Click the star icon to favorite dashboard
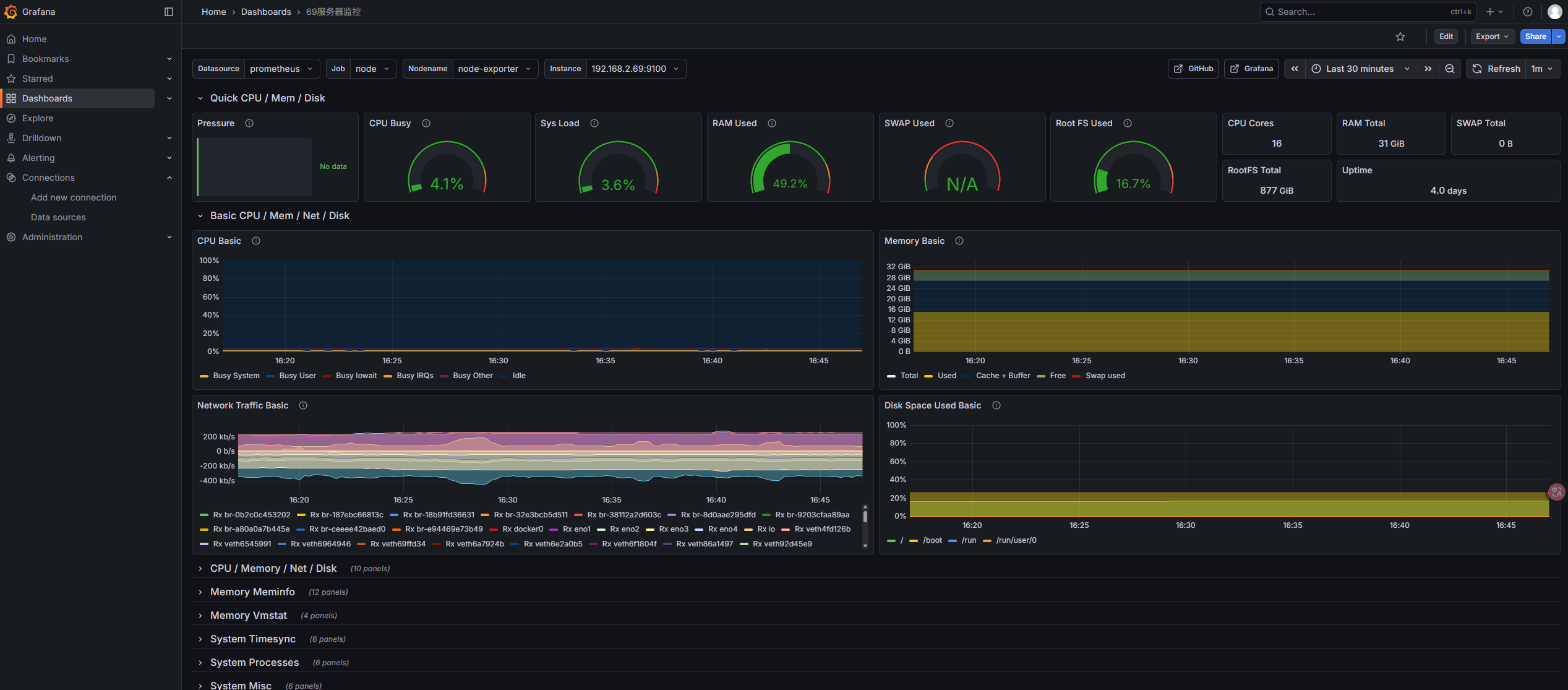 [1400, 37]
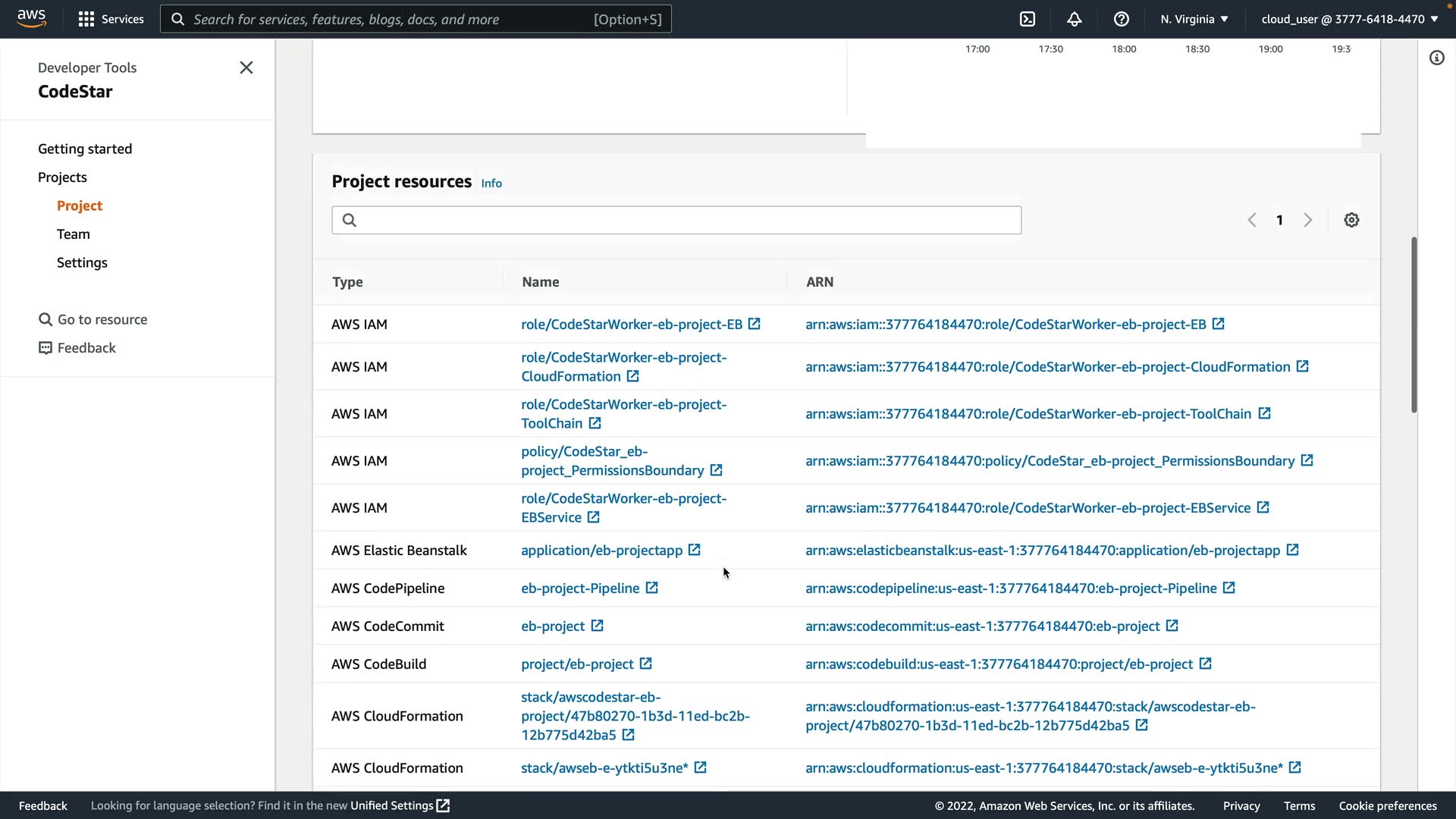The width and height of the screenshot is (1456, 819).
Task: Click the notifications bell icon
Action: (1075, 19)
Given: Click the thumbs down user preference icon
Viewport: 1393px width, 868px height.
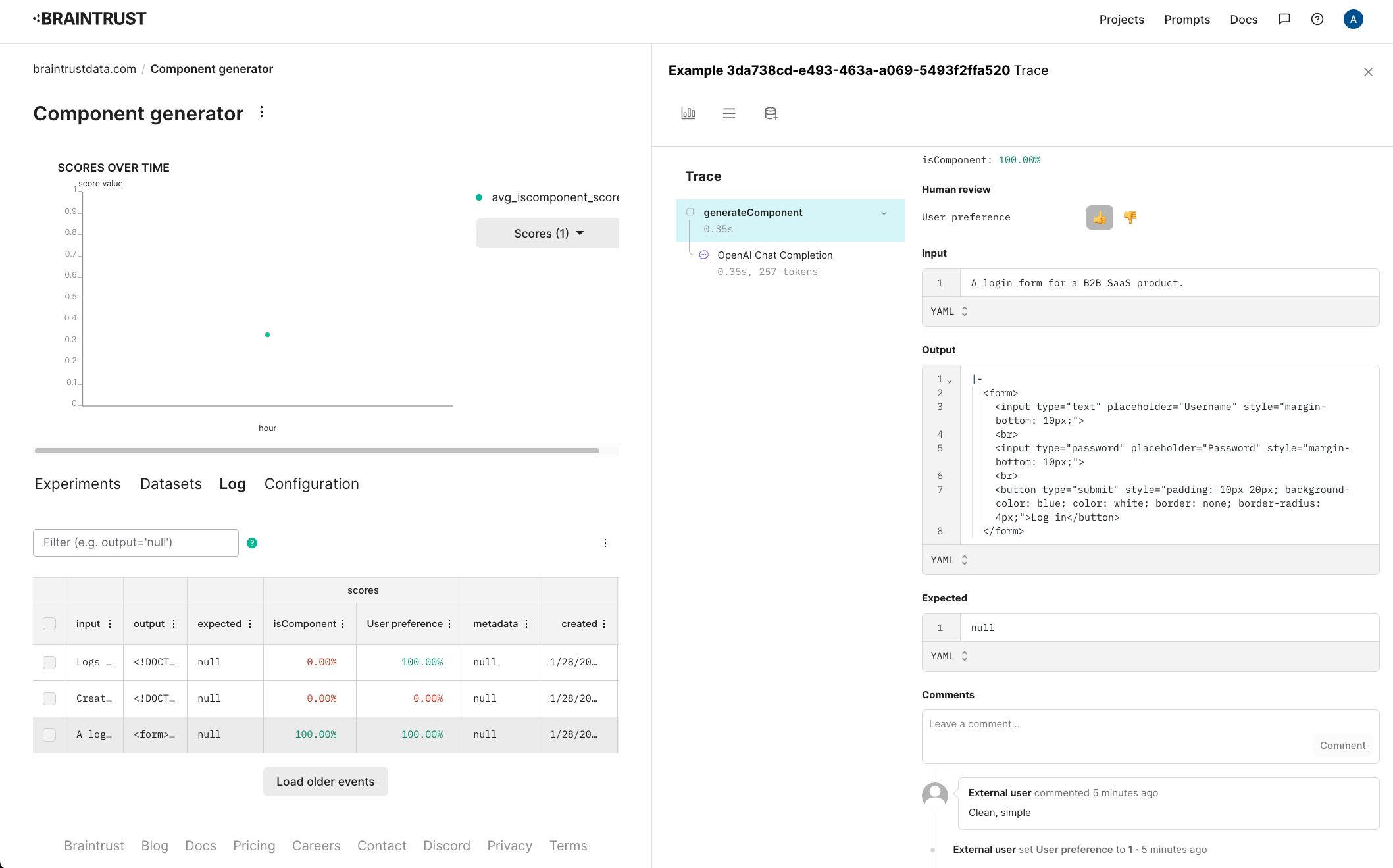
★ ★ ★
▶ WHAT THE EXERCISE ASKS
Everything from the line containing "Given: Click the" to the last line of the listing above must be reproduced exactly, with no pictures included.

▶ WRITTEN ANSWER
Given: Click the thumbs down user preference icon
Viewport: 1393px width, 868px height.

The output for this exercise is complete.